■ Exercise directions ■
For the listing underneath, give the count of lines containing the string "computer" and nothing further.

------------------------------------

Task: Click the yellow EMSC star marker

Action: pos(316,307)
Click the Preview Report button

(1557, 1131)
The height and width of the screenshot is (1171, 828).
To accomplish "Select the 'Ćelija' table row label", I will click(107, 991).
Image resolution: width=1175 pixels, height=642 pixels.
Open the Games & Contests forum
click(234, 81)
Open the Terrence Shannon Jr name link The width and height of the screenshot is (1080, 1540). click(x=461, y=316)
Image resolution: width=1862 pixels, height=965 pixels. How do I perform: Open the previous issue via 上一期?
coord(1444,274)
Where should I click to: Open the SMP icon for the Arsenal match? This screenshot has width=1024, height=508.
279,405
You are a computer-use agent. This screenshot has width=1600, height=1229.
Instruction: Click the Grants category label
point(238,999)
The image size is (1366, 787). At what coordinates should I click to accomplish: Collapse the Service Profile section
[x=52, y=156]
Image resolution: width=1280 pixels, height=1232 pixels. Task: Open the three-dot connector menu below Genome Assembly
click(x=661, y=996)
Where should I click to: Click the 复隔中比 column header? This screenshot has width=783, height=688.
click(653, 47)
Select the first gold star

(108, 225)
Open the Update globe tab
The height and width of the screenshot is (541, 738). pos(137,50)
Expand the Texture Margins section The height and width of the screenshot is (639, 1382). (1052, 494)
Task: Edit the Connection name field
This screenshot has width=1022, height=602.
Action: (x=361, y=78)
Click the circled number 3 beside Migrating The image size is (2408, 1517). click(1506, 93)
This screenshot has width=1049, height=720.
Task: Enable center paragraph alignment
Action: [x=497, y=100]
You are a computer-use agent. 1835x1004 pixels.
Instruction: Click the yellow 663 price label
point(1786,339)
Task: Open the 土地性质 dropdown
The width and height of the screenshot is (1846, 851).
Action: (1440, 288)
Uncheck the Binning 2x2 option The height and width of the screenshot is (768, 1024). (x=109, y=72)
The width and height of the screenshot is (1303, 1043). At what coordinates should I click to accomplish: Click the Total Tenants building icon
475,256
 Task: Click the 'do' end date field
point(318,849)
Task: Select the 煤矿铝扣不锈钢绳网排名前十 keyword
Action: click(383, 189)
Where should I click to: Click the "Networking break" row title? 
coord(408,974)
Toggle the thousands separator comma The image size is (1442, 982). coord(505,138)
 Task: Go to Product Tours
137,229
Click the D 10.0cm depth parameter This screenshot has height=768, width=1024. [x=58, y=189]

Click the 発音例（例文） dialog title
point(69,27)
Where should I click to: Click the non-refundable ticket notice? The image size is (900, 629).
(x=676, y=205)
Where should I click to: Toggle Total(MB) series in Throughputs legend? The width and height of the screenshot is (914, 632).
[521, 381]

------------------------------------

■ Response below ■
2